My mother recently sent me some pictures and posted others to Facebook. Of changes.
The home in which I lived for a full 21 years is so drastically different from what it once was. There are no longer the majestic oaks - albeit with the pesky blossoms every spring - providing their cooling shade. Or the obstacles I once used them for while riding my little motorcycle in circles around the house, imagining myself as some professional stunt driver leading the pack and winning the race. All while changing the makeup of the yard, as I threw dirt and grass every which way.
There is a beautiful front porch now. You know the kind: brick steps, iron railing, columns, two-person wooden swings on either side; the whole bit. My 2 year old son can now navigate the steps almost perfectly; growing from the crawling little pudgy boy to a full-out running, climbing little boy who is a magnet for anything dangerous. We now almost completely neglect the courtyard that was put in years ago and intended for a jacuzzi. It's where I had my Halloween-themed birthday party one year and dressed up in my Grandmother's ball gown and a tiara. Stuffed bra and all. Twelve years old is a hard time for a young, petite girl, after all.
But what really got me thinking about changes was when I saw the pictures she posted online.
Let me back up.
For three generations, my family has attended the same school. It's one of those literal brick-and-mortar schools built way back when; you know, when schools looked like factories. Not like jails, like they do now. Trust me, I'm a teacher. I know.
I still remember those hallways, the offices, the stairways. I remember each classroom and the way they smelled (does that make me weird?). I remember the trophies in the glass display boxes that attested to the amount of talent our school possessed. I remember how tall the front office desk seemed to be when I was there.

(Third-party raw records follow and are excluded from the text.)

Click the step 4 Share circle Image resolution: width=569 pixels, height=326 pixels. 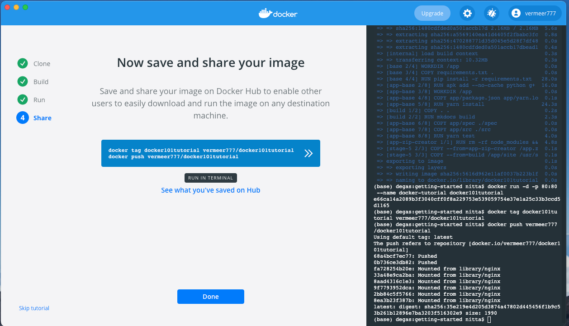point(23,118)
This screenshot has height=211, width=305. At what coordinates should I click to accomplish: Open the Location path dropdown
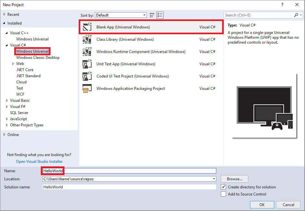pos(214,179)
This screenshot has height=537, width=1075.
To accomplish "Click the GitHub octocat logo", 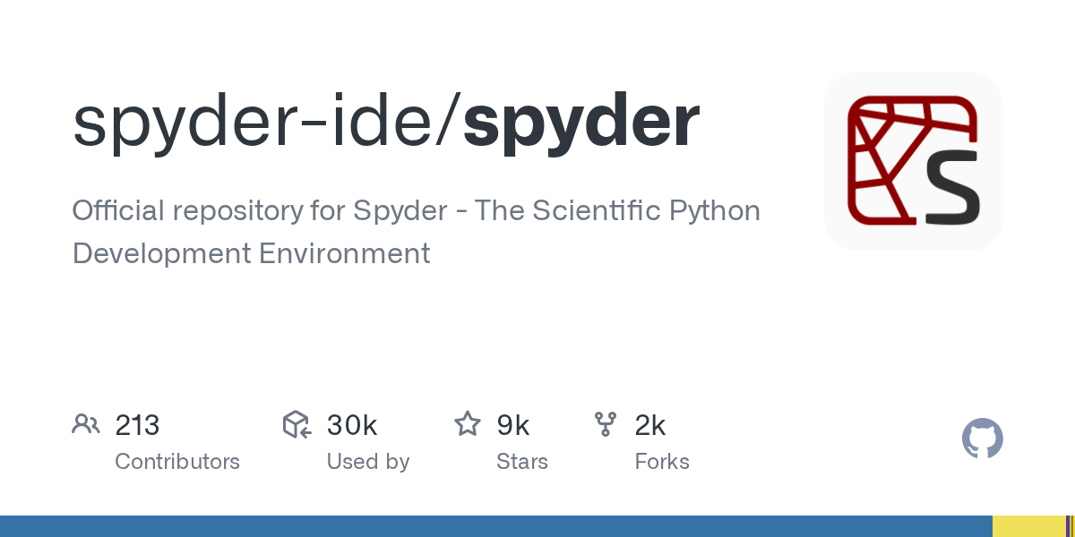I will [982, 439].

All of that now is a pile of dust and rubble, ruins and memories. The pictures were demolition pictures. And as I viewed the first few, all of those memories were brought back with a vengeance. I remembered the feelings of walking through the halls with my girlfriends, the butterflies I felt when that special boy came in view, the designated floors for each separate grade level.
But then I saw the holes in the building, the brick that had stood for so long was now lying on the ground as though it was worth nothing.
The memories essentially erased. But really, I have to ask: are they?
Are memories erased as easily as keystrokes in a blog? That's the beauty of change: the physical may look different, may be torn down and rebuilt as something new. But those memories are forever ingrained. They are permanent, innate.
The physical is a separate being, that which serves as a visual reminder. But our memories become a part of us, a part of our heritage, who we are; and therefore are unable to be forgotten.
I once designed a lesson for my students about oral histories. They aren't widespread now, but I think they're of importance. Oral histories are a part of what helps keep those memories alive. Even without pictures, even without the actual "thing" oral histories provide a means for memories to travel down through generations.
So, yes, change is sometimes hard to embrace. That which has come to be relied upon as a cornerstone in a community, of a family, is simply the physical manifestation of that which is innately there: it's the memories we make and share that are of supreme importance.